Il a donc été convenu de transformer ces projets de loi envoyés par le gouvernement en propositions de loi signées par les députés. Une fois remaniées de la sorte, les propositions seront acheminées vers l’Assemblée pleinière pour être votées… ou non. Le député interrogé estime que cette assemblée se tiendra la semaine suivant celle consacrée à l’élection présidentielle.

Des sommes faramineuses

Ces projets de loi exigent des ouvertures de crédits mettant en jeu des sommes faramineuses. Parmi ceux-ci, un crédit supplémentaire est sollicité, destiné à couvrir la différence relative aux allocations de transport provisoires des fonctionnaires qui s’élève à environ 1.545 milliards de livres.

Un autre vise à ouvrir une ligne un crédit de 255 milliards de livres au ministère de l’Éducation et de l’Enseignement supérieur pour financer des gratifications aux professeurs de l’Université libanaise, afin de leur permettre de terminer l’année universitaire en cours.

De même, une subvention supplémentaire d’un montant de 1.955 milliards et 100 millions de livres, soit l’équivalent de 20,58 millions de dollars, est demandée pour la présidence du Conseil des ministres afin d’honorer les contrats d’exploitation, de maintenance et de supervision d’exécution à l’Aéroport international de Beyrouth.

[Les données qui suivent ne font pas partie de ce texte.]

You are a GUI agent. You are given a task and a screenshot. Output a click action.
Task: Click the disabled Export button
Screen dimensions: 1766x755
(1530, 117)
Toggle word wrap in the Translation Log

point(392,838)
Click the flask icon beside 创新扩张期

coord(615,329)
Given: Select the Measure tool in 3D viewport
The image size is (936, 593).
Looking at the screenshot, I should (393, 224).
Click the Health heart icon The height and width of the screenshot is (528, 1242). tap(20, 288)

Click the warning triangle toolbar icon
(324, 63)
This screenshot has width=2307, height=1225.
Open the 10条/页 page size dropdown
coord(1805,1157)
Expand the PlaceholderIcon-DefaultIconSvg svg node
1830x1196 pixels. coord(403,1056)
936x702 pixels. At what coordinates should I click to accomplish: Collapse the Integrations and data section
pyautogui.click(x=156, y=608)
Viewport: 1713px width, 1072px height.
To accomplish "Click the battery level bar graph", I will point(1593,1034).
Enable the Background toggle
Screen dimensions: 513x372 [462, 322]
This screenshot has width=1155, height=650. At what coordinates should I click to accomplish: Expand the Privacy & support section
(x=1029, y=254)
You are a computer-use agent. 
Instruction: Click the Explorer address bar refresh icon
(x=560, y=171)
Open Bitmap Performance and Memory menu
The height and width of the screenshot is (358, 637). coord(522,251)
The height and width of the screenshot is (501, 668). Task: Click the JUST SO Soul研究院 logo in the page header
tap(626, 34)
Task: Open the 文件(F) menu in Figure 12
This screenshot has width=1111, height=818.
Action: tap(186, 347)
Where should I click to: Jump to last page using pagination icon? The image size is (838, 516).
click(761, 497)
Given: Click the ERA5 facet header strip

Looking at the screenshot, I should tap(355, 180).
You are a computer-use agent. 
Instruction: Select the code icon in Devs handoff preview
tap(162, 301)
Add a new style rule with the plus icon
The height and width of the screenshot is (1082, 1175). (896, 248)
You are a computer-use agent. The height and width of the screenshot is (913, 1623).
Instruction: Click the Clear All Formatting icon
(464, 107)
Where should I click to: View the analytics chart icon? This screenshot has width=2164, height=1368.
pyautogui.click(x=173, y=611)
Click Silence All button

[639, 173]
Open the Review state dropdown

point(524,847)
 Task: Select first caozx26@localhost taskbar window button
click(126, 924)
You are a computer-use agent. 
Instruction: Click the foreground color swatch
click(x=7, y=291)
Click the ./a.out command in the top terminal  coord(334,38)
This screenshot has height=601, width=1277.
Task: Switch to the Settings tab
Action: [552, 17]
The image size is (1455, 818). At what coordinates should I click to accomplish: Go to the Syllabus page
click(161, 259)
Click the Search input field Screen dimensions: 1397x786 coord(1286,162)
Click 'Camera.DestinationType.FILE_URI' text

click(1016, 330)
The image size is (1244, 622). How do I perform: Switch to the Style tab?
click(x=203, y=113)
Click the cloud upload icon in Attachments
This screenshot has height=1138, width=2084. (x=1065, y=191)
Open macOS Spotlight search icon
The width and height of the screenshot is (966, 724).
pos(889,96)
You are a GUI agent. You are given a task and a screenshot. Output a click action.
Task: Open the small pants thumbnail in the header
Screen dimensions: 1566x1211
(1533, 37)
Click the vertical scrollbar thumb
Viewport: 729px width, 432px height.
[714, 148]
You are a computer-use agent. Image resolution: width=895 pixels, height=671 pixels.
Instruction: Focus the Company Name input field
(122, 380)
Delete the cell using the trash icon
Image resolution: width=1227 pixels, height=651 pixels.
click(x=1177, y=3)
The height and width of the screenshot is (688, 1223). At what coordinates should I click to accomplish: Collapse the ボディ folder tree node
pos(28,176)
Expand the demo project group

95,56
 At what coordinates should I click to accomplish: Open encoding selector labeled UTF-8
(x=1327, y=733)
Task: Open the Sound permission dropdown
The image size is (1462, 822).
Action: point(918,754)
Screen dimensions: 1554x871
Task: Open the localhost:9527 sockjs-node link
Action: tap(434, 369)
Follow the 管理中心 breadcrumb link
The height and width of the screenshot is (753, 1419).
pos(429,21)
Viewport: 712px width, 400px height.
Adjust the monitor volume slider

228 millions de dollars d’aides sociales  

A noter que le ministre sortant des Finances Youssef Khalil a rendu jeudi dernier une décision relative à l’un de ces projets de financement concernant le décaissement d’une aide sociale temporaire à tous les fonctionnaires et retraités de la fonction publique. Cette démarche a engendré l’ouverture d’un crédit d’un montant de 21.232 milliards de livres, soit environ 228 millions de dollars.

Les salaires: plus de 70% des dépenses de l’État

A titre indicatif, le nombre des fonctionnaires représente environ 40% du nombre total des employés au Liban, la plus grande partie appartenant aux forces armées. Plus de 70% des dépenses de l’État sont consacrés au paiement des salaires des fonctionnaires et plus de 7.000 milliards de livres sont nécessaires pour payer les salaires et les retraites dans la fonction publique.